> **Exercise brief**:
Could you quote the records word for word, from the line containing "The height and" through the end of the records, with the pictures left out?

> **Dataset records**:
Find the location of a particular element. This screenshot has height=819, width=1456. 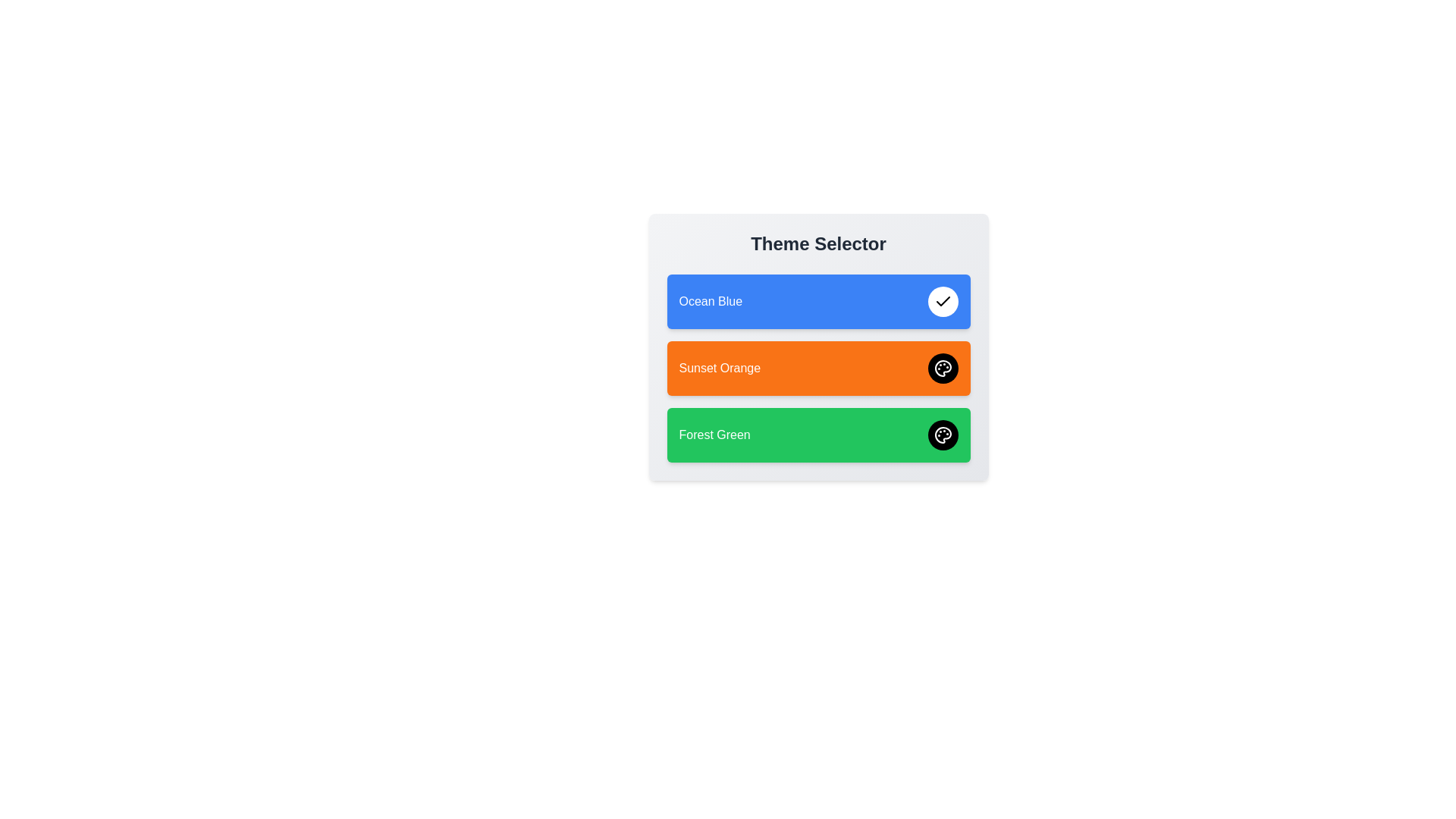

the theme Sunset Orange by clicking its corresponding button is located at coordinates (942, 369).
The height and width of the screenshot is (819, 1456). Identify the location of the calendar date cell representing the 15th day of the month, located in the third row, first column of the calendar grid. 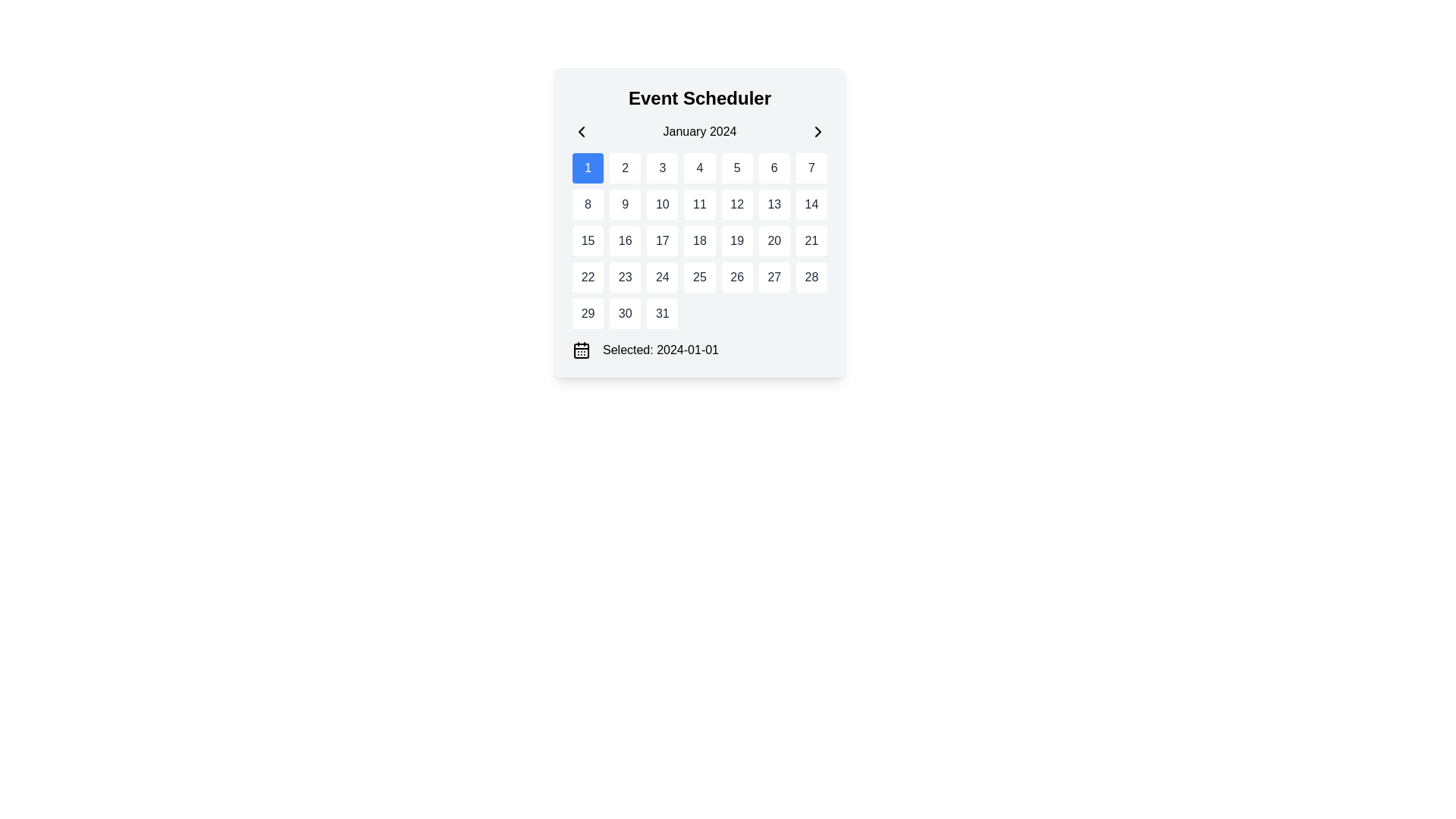
(587, 240).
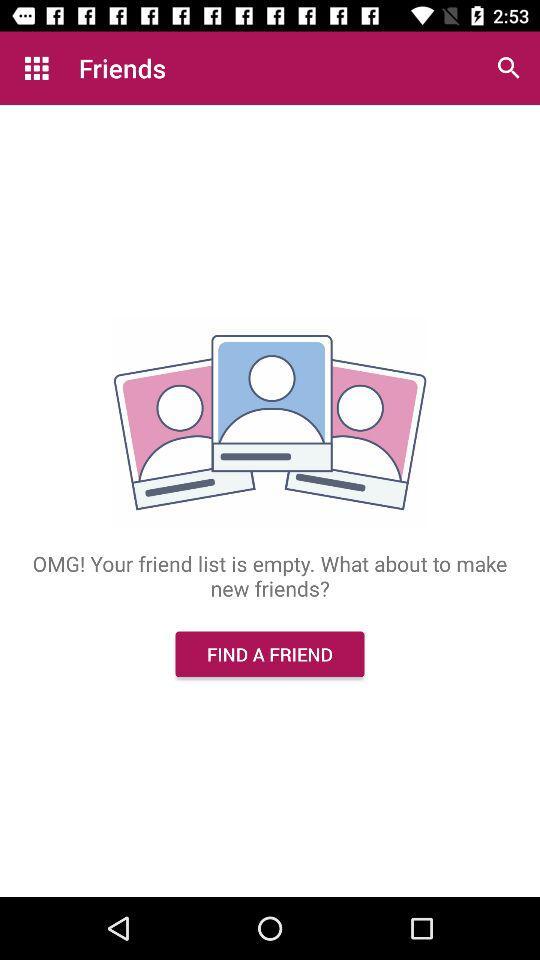 The image size is (540, 960). Describe the element at coordinates (508, 68) in the screenshot. I see `item at the top right corner` at that location.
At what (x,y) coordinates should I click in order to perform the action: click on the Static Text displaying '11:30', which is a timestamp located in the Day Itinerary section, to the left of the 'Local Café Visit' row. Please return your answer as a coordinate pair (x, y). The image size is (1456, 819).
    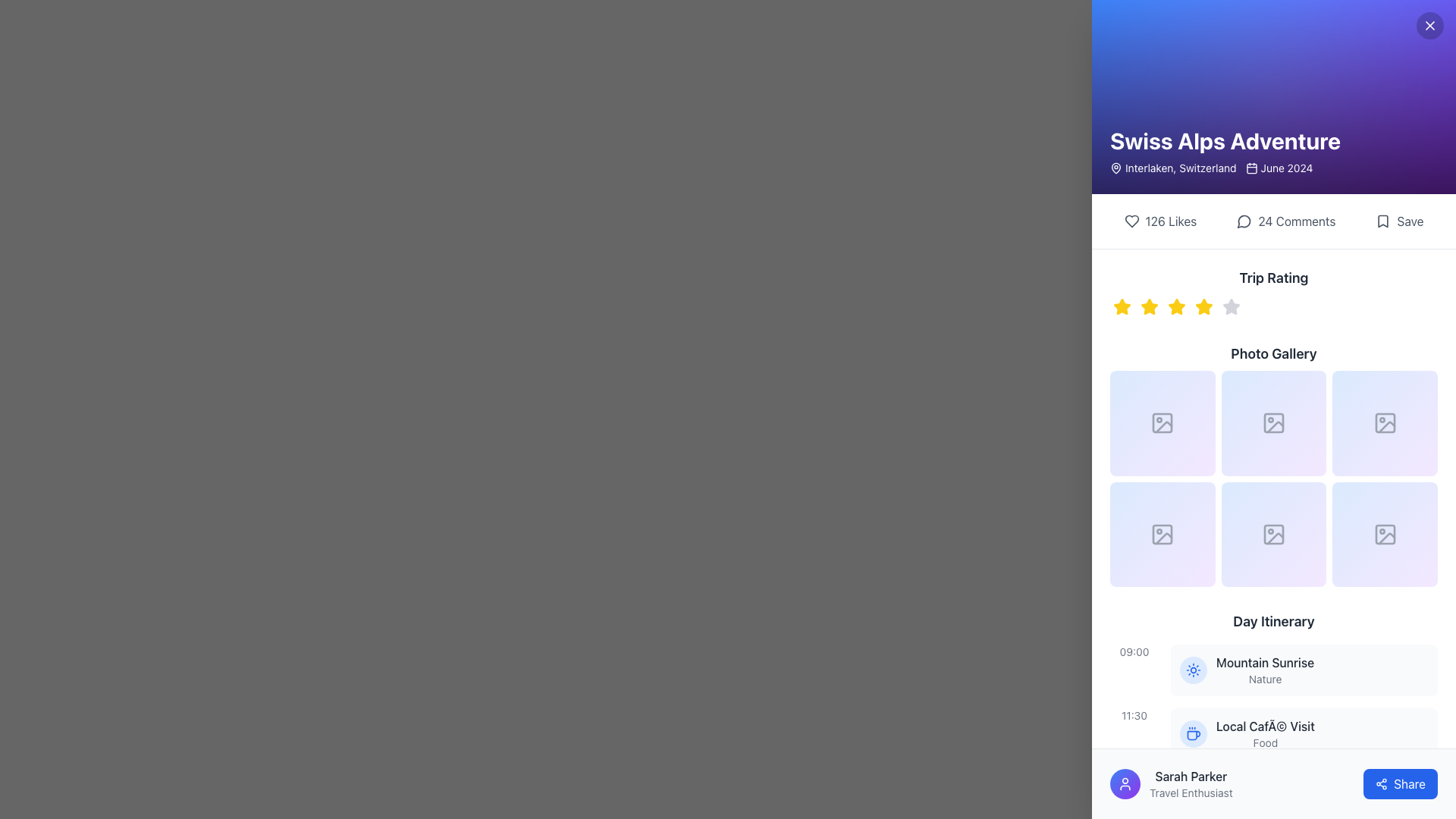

> **Full output**:
The height and width of the screenshot is (819, 1456). Identify the location of the calendar date cell representing the 15th day of the month, located in the third row, first column of the calendar grid. 
(587, 240).
 The image size is (540, 960). Describe the element at coordinates (508, 68) in the screenshot. I see `item at the top right corner` at that location.
At what (x,y) coordinates should I click in order to perform the action: click on the Static Text displaying '11:30', which is a timestamp located in the Day Itinerary section, to the left of the 'Local Café Visit' row. Please return your answer as a coordinate pair (x, y). The image size is (1456, 819).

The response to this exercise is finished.